■ PROMPT A
Check each statement against the text on coaches' contracts and answer yes or no, quoting the deciding words: (i) The contract the University first proposed to the head football coach ran to two pages. (ii) College coaches have a union or Collective Bargaining Agreement to secure basic contractual protections. (iii) Modern coaches' contracts no longer cover contract term and compensation.
■ PROMPT B
Write the next part of the text on coaches' contracts, picking up after its last sentence.

■ SOURCE
______
Years ago, when I was a first-year law student, I had the serendipitous good fortune to meet the Head Football Coach at the school I was attending and to build a good relationship with him. When the University proposed to extend his contract, he reached out and inquired, “you are in law school…will you take a look at my contract for me?”
Being a sports fan, I jumped at the chance to secure and serve my first ever client in a realm that I loved. After reviewing my Contracts course notes and case book to prepare, I was stunned that the University’s proposed contract with its highest profile employee was all of two pages. And it was nothing more than the simplistic memorialization of what could be characterized as a basic “handshake” deal--the contract term, the annual salary, some incentives and the applicable law. It took little time to review that agreement as, truthfully, even a first-year law student could have done (and did) so.
Over subsequent decades, the complexity and sophistication (and of course the dollar value) of the contracts entered by major schools with their head coaches has expanded many-fold. While schools are quick to point the finger at agents and the increased mobility of coaches, the fact of the matter is that in large measure, their own rapacious quest for athletics success and the associated riches that accompany it is the primary driver of such expansion. Regardless, the need for the competent representation of college (and professional) coaches--who have no union or Collective Bargaining Agreement to address fundamental contractual and legal protections-- is manifest and more important than ever.
Like that first contract that I handled in law school, the modern coach’s contract still contains provisions addressing the core “top-line” issues—contract term, compensation and boilerplate provisions. However, most current agreements, particularly at major schools, provide benefits never contemplated by old school coaches such as the use of private jets, country club memberships, stadium suites, concert tickets, luxury vehicles and many others. These agreements also increasingly include the establishment of a “salary pool” and bonuses for assistant coaches and staff, many of whom work under limited one and two-year contracts.
______
■ SUPPLIED ENTRIES
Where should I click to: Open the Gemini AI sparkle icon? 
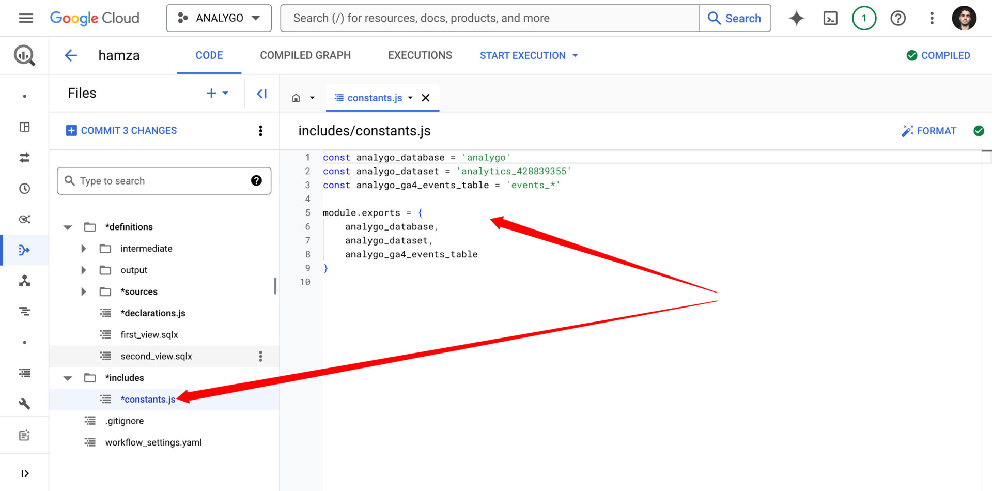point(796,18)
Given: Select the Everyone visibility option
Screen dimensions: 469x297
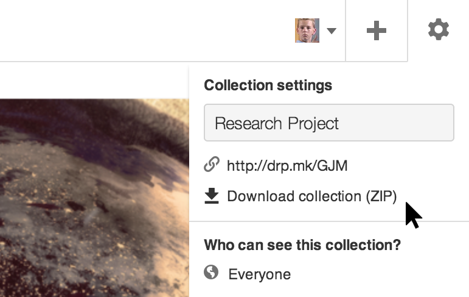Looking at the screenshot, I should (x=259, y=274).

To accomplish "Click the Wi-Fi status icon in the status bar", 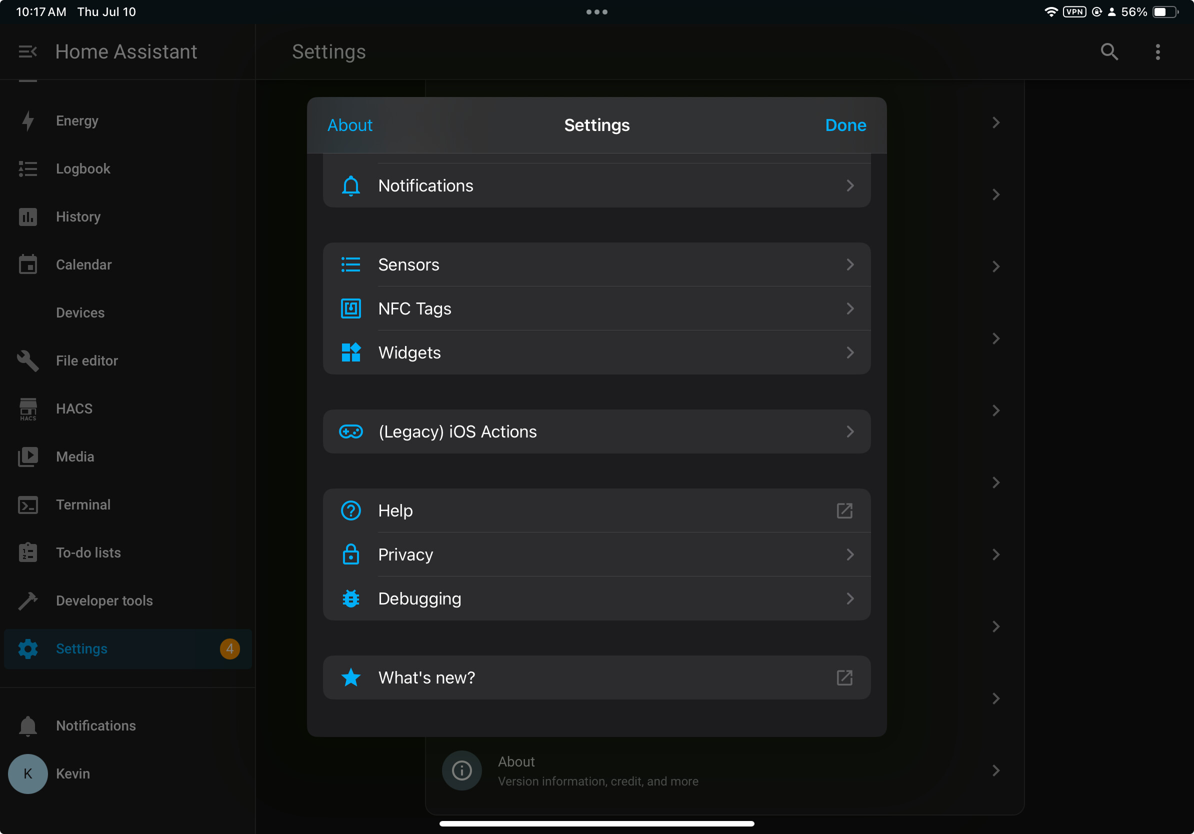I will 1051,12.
______
■ WRITTEN REPLY A
(i) Yes: "the University’s proposed contract with its highest profile employee was all of two pages."
(ii) No: "who have no union or Collective Bargaining Agreement to address fundamental contractual and legal protections"
(iii) No: "the modern coach’s contract still contains provisions addressing the core “top-line” issues—contract term, compensation and boilerplate provisions."

■ WRITTEN REPLY B
With these lucrative dollars and benefits, perhaps it is not as surprising as it should be that many coaches simply approve and sign the contract placed in front of them without conducting any meaningful review…”we agreed on the key terms, we are a partnership headed for success, and I trust them” often is the signing day refrain. Of course, rarely is trust or performance the issue at the signing table when everyone envisions the blue skies ahead without any turbulence or legal issues along the way.
Particularly in an undertaking that is dependent in significant measure upon the behavior and performance of athletes as young as 17 years old, the relative rights, duties, conflicts, ambiguities, procedures and risks inherent in a head coach’s contract must be identified, evaluated and understood using the same legal principles that apply to any employment or other significant contract. That said, a review of all of the typical clauses in coaching contracts is beyond the scope of this discussion. Instead, this series of articles shall focus upon the most important scheme in a coach’s contract (other than the term and compensation)--the details and interplay among the termination and buy-out provisions.
Every college coach’s contract provides specific circumstances under which the agreement may be terminated for cause. Likewise, these contracts contain termination “without cause” provisions which often are referred to as “termination for convenience” clauses. Because these provisions implicate important and valuable rights, responsibilities and outcomes, it is essential that the coach and his representative possess a clear understanding of the terms that will govern any divorce that may occur in the future. In Part I of this series, we examine the Termination for Cause Provision found in every head coach’s contract.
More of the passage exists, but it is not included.